While DMCs can recommend stopping a study if it’s deemed futile or has overwhelming efficacy, Wittes said it would be ridiculous to assume all population groups have the same degree of efficacy in any particular study. “We know that immune response is less robust in the elderly,” she said. “We may look at other age groups, racial and ethnic groups or gender. These are scientific questions that need to be thought through scientifically, and usually there’s not enough data in a trial to answer all the questions we would like to ask about the various subgroups.”
DMCs are charged with looking at interim trial data as opposed to sponsors and investigators, who run the risk of being influenced to make changes if they see data too early in the trial process, according to Wittes. “In order to keep the integrity of the trial, you need to make sure that people who are involved in the trial don’t know the results, so they feel comfortable and ethically responsible continuing the trial as it is.” But she said it was possible there could be several different outcomes from a single randomized clinical trial.

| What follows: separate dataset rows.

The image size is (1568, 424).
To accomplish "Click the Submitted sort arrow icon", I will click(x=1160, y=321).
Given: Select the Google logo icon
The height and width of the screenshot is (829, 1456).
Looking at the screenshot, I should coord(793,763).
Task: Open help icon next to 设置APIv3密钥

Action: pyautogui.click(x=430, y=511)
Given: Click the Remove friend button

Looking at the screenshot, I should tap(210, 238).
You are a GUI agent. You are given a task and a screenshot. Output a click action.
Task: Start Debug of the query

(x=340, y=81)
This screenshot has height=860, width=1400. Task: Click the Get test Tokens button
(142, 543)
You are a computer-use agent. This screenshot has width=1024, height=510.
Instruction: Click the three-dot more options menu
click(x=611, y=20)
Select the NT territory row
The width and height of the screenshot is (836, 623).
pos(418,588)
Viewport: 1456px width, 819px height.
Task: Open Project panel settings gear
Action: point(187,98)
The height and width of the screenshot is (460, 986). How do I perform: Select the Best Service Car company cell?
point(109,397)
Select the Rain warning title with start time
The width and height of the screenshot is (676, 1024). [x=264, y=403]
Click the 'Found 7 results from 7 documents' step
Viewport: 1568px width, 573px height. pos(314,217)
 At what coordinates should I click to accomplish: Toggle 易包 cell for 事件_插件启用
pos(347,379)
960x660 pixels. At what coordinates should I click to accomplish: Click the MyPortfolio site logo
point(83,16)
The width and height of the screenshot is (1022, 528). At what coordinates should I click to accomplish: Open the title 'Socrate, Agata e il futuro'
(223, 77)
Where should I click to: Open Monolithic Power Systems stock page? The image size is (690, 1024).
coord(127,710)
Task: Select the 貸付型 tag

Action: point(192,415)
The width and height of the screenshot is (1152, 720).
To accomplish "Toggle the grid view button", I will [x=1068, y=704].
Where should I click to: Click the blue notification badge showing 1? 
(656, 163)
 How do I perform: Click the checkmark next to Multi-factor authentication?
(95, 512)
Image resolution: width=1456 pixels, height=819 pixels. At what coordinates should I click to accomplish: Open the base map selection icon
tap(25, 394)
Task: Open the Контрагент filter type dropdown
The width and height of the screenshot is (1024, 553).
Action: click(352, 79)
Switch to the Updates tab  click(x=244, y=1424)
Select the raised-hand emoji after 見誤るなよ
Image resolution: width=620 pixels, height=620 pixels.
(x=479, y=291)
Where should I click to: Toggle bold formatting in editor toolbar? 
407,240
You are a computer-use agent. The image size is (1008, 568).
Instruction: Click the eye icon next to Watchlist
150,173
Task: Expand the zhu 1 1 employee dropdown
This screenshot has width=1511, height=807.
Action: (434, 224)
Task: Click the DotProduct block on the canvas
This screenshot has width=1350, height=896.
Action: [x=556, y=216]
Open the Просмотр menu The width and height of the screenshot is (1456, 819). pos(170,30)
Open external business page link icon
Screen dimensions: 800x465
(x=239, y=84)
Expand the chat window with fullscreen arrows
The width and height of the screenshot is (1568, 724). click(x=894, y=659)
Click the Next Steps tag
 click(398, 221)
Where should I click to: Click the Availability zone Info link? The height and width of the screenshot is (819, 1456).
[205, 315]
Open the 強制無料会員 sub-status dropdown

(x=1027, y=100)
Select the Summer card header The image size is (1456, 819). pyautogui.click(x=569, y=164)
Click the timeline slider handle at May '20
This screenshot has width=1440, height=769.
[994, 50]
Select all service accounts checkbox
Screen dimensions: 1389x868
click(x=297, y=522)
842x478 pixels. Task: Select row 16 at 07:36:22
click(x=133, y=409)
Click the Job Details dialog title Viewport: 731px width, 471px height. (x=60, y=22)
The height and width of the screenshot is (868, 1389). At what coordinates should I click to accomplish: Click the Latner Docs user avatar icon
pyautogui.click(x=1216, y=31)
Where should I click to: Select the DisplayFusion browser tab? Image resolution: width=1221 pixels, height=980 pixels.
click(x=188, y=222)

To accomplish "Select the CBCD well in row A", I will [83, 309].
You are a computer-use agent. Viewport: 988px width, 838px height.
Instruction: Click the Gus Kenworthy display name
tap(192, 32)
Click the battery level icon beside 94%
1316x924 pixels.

Most randomized trials include two primary goals, Wittes said, namely that researchers don’t falsely declare that a drug or treatment has a benefit or falsely declare the opposite. She said the consensus approach among researchers is to assume at the start of a trial that a placebo and an investigational product will have the same effect. Under a conventional, two-arm vaccine trial, researchers would declare the vaccine as the better option within a 2.5 percent probability.
Wittes explained that researchers need to adjust their analysis of any trial so that the probability of declaring a benefit from the drug being studied remains below that 2.5 percent probability.
“So we can ask questions but we need to specify which questions we are asking in a way that preserves the probability and which ones are really exploratory and don’t preserve the probability,” she says.